Sistemáticamente, los pobres han sido expuestos desde las grandes vitrinas de los medios de comunicación. Sus costumbres, sus enfermedades, sus consumos, sus delitos. Un verdadero reality show se montó para indagar hasta el más recóndito de los gastos realizados por los favorecidos con los mil pesos del Plan de Emergencia. No formó nunca parte de sus vidas privadas el saber si decidían destinarlos a la compra de un celular de última generación, un par de championes Nike, o una bebida con alcohol. Muy pocos se preocuparon por conocer si en algún caso ese celular era utilizado para obtener un empleo, llamar a un médico de Salud Pública o ser el as del Candy Crush. A ninguno de los guardianes de la intimidad le interesó si el individuo, luego de una larga jornada como animal de tiro de un carro lleno de plástico y cartón, recurría a los diversos consumos para matar el tiempo, combatir el frío, o lidiar con una adicción como cualquier ser humano de esta tierra. En todo caso, sus contrapartidas fueron evaluadas con celo inquisidor y siempre estuvieron bajo sospecha. Las decisiones que ese ciudadano de bajísimos ingresos, huérfano de asesores legales, tomó con el dinero proveniente del Estado, difícilmente formó parte de su libre albedrío, ni de su feudo individual. Hasta cámaras ocultas infiltraron algunos héroes del periodismo para condimentar sus más osadas investigaciones sobre los beneficiarios del Panes.
Pero parece que informar en dónde colocan su dinero los ricos, ingresos que a menudo también se multiplican al ritmo de los préstamos de la banca oficial o de las exoneraciones fiscales –dicho de otro modo, de los impuestos que el Estado renuncia a cobrar para estimularlos– es para algunos periodistas un pecado capital.
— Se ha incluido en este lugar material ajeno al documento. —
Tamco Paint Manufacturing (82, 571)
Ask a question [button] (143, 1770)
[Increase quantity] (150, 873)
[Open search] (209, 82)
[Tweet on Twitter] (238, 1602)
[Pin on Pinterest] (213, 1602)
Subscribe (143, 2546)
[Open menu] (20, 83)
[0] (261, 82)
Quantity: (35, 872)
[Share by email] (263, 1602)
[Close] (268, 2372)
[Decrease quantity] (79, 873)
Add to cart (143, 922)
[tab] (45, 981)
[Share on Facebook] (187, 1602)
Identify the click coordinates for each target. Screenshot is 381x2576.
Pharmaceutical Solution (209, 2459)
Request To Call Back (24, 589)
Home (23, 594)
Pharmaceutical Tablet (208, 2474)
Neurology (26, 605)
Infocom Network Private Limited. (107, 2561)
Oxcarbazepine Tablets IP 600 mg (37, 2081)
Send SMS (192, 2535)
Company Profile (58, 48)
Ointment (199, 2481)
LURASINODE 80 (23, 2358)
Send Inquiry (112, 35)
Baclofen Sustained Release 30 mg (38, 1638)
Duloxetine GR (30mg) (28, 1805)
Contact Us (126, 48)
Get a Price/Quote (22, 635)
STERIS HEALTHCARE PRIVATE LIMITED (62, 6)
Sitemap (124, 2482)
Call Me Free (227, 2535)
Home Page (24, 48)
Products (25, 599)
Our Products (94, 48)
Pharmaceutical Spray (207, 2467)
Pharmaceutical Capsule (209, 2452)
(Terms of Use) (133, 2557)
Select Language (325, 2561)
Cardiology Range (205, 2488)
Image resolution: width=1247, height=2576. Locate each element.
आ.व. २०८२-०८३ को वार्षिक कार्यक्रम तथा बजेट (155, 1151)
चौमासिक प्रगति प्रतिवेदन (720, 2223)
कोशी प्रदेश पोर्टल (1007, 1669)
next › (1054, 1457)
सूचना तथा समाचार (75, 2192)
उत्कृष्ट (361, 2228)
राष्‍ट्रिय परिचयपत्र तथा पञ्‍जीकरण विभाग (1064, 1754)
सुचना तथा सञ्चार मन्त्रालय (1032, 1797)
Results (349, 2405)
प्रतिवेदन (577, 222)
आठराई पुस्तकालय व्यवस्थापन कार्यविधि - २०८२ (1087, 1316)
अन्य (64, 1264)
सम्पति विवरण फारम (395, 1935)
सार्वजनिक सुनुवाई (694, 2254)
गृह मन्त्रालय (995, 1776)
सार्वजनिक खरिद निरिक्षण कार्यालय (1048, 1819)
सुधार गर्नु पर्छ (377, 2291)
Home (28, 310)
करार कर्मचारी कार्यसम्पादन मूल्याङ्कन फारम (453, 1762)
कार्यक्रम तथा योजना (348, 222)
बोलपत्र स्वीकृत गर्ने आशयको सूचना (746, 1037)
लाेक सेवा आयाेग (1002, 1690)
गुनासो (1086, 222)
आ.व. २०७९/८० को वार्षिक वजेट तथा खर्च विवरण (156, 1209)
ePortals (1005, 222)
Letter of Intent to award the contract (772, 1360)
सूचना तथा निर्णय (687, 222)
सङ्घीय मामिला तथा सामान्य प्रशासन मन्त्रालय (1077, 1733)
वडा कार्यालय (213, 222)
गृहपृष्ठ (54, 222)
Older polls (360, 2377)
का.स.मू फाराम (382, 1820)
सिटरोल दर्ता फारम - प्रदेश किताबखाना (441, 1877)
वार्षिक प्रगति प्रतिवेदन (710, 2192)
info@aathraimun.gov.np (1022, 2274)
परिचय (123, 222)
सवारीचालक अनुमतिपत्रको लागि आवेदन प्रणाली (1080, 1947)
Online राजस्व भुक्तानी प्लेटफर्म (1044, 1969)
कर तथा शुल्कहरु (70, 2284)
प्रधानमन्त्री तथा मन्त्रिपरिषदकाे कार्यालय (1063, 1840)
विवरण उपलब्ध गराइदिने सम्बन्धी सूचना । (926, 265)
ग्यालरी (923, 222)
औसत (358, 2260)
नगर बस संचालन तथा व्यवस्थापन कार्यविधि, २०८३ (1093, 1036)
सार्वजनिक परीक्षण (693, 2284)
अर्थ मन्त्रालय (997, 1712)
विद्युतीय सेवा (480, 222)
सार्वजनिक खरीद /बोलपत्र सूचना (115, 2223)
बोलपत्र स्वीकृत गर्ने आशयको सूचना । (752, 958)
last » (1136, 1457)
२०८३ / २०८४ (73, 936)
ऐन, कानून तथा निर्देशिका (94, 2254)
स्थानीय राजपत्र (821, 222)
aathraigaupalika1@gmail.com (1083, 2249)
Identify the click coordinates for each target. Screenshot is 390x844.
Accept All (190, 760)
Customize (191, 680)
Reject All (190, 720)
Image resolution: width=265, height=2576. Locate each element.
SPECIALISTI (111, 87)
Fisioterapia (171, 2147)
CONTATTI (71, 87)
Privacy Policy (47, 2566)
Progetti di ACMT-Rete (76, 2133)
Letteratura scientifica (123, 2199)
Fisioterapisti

¿Por qué no puede ser de interés público, más allá de si evaden o no, informar en qué países notorios integrantes del estrato social que capta más renta en Uruguay prefieren pagar sus impuestos? Es decir, si esos líderes de opinión deciden aportar una cuota-parte de su renta al fisco uruguayo, para que de alguna manera sus contribuciones ayuden, como mínimo, a derramar crecimiento en el país. O si resuelven, en cambio, hacerlo en otro territorio en el que gozan de un régimen tributario más benigno, donde es más difícil controlar sus ingresos gracias al manto protector proporcionado por el secretismo, y por tanto apuestan a volcar menos recursos en su lugar de residencia. Por lo pronto –a juzgar por la serie de operativos lanzados por la Dgi–, a falta de interés periodístico, sí existe interés de la administración tributaria.
Cada vez que se intenta estudiar a la riqueza y a los ricos, la información se escabulle y campean las oportunas citas orwellianas. El rendimiento de los trabajadores a menudo está en el candelero, y la palabra “corporativismo” suele circular asociada a los reclamos de los asalariados. Pero ¿qué ocurre con la productividad del empresariado uruguayo, su disposición a invertir sus dividendos en programas nacionales de ciencia y tecnología para valorizar sus productos, o su interés en distribuir una porción de sus ganancias en el territorio en el que viven y en el cual se plantan como referentes en materia de valores? Parece que sí es de interés público informar sobre sus campañas de responsabilidad social empresarial, en las que muchas veces también deducen impuestos, aunque este último no sea un punto en el que valga la pena detenerse. Lo que ocasiona una filtración que deja en evidencia lo que todos sabían, o la entrada de un rayo de luz sobre un punto ciego, queda de manifiesto en la actitud de los dolientes. Si no hay nada que ocultar, ¿por qué es que tanto duele?